In the study of birth outcomes, going to extremes is not always necessary. While intense events such as heat waves, deep cold or famine can impact fetal development and play a major role in the health of newborns, scientists who study birth outcomes can learn a great deal from more moderate scenarios.
To illuminate this, Xi Chen, Ph.D., a health economist and assistant professor in the Department of Health Policy and Management, looked to the Muslim observance of Ramadan, which requires a month of fasting from sunrise until sunset, to understand how nutritional disruptions to an expectant mother can impact fetal development.
Studies of external factors such as fasting also can have greater influence on policymaking than the study of extreme factors such as famine, Chen said. Moderate factors affect far more people: the Ramadan fast potentially impacts the health of more than one billion Muslims worldwide.
Chen’s study revealed that babies who were deprived of prenatal nutrition during Ramadan were more likely to be obese later in life. More generally, having been constrained during early life, Chen said, babies make more efficient use of the limited nutrients they receive during a time of fast and develop stronger digestive systems. As this generation ages with access to abundant food supply (high-fat and high-sugar diets), Chen said, the effect of this adaptation to the early environment of undernutrition begins to show. “When they are older, and richer, and they take the same dose of nutritious food as the cohort not exposed to under-nutrition in an early stage of life, biologically their stronger digestive systems tend to produce more surplus energy as regulated in part by peptide hormones in the brain and gut and they are more likely to be susceptible to developing obesity and other chronic diseases.”

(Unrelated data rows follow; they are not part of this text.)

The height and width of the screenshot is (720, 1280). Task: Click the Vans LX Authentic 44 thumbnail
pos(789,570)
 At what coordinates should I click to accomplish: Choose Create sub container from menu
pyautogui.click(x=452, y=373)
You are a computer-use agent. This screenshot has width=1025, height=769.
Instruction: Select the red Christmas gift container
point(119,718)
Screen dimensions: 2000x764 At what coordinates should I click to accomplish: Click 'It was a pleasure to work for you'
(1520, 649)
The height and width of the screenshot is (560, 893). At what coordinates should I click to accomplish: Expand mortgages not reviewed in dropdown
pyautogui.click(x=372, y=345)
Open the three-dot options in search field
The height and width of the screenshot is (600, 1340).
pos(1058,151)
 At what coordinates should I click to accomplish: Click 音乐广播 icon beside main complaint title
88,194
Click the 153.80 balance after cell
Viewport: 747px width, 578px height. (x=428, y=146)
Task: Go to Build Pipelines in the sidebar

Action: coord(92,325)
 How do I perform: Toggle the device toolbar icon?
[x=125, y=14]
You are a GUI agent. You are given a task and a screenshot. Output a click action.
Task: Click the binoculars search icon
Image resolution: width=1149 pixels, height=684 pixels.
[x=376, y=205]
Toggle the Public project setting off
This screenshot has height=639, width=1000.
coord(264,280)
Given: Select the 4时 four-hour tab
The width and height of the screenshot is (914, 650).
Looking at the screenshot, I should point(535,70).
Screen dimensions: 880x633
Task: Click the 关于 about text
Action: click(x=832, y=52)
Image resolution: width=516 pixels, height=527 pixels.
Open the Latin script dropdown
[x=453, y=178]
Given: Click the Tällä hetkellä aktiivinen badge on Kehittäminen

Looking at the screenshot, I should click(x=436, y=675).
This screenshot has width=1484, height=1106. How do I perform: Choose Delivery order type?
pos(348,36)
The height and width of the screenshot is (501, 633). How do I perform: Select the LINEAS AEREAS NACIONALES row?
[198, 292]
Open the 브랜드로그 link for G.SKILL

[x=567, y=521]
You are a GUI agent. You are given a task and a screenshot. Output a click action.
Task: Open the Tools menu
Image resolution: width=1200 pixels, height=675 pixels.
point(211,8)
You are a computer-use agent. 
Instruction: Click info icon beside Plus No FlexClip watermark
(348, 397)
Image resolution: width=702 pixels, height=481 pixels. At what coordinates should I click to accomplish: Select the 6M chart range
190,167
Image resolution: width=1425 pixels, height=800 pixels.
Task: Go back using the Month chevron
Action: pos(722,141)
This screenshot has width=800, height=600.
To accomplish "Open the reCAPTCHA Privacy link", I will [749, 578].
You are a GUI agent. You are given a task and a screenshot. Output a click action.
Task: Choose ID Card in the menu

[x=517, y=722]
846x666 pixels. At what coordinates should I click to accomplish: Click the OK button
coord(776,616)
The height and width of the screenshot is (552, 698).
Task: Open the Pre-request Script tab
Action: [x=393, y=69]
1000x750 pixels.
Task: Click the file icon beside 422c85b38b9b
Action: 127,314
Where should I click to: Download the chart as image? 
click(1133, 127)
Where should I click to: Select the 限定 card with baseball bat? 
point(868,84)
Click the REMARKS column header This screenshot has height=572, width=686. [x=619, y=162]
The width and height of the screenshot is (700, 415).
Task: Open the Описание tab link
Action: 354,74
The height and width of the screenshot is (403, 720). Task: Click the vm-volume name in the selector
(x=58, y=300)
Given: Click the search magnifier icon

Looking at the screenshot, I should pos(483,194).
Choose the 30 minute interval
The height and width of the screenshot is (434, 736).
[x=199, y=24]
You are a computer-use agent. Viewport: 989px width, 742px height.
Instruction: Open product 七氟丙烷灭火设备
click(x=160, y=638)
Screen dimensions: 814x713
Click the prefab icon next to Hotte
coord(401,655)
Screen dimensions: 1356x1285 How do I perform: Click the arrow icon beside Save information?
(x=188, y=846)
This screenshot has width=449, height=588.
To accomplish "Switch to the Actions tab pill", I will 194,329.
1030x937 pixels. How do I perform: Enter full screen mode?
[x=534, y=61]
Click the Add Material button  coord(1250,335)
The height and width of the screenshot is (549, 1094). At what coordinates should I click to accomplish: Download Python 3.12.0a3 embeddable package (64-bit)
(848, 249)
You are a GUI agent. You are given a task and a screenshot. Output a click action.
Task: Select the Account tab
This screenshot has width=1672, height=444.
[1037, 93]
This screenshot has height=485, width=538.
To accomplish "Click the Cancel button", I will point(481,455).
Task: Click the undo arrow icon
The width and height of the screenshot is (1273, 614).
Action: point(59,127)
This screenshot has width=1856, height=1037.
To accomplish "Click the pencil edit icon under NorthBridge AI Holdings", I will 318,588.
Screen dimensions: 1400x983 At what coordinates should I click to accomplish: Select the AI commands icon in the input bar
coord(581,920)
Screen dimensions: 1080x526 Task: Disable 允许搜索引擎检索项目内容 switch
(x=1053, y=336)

Birth outcomes can hold several clues to the adult that a newborn will someday become. By examining factors such as a newborn’s birth weight, gestational size and birth defects, Chen looks to predict not only future health but also the potential for future economic success. In another study, for instance, he looked to poor, rural China and the effect that the practice of gift giving has on birth outcomes. “If you do not send a gift,” during community festivals and observances such as births, marriages and funerals, “you become socially isolated,” said Chen. In years with an abundance of such events, expectant parents are often forced to choose gifts over prenatal nutrition, to protect their social standing. The result, Chen said, is a negative impact on the height of children from birth to age 6 who were born during years of frequent festivals.
Prenatal care, said Chen, is an investment that parents make in their children. “Social scientists, like myself, often treat birth outcomes as the starting point for human capital,” he said. The conditions that expectant parents live in, and the economic decisions they make, reflect their commitment to investing in the future health of their children. This prenatal care can help determine a child’s success as he or she grows up and, ultimately, enters the workforce and contributes to the economy.
As telling as birth outcomes can be, Chen is part of a growing group of researchers going even further back to conception and the pregnancy to predict future health. Through data collected from prenatal ultrasounds, Chen is examining three measures: head circumference, femur length and abdominal circumference, all of which, he said, are indicators of long-term health and predictors of adult chronic disease. Ultrasound data enable Chen to track each ultrasound throughout a fetus’s development, allowing his team to study trajectories of growth before birth.
“I know of only other one economist, the Nobel Laureate Professor James J. Heckman, who has been exploring early human health using an ultrasound data set,” he said. While Heckman’s data set counts information from 1,000 infants in the United Kingdom, Chen, together with Yawei Zhang, M.D., M.P.H.’03, Ph.D. ’04, from YSPH’s Department of Environmental Health Sciences, are working with a data set collected from 20,000 babies in hospitals in two Chinese provinces.
Next, Chen and his team plan to use ultrasound data to explore prenatal exposure to air pollution and climate change and how it interacts with an infant’s genes to affect long-term development. Additionally, Chen hopes to not only continue going back in time, to fetal development, but to go forward as well.
“Ideally, we want to follow up on these infants all the way until they grow up and go into the labor market,” he said. “Everyone wants to know the longer-term impact. Our eventual goal is to link the two ends of life course to better understand the role of early childhood circumstances in shaping health inequality in old age.”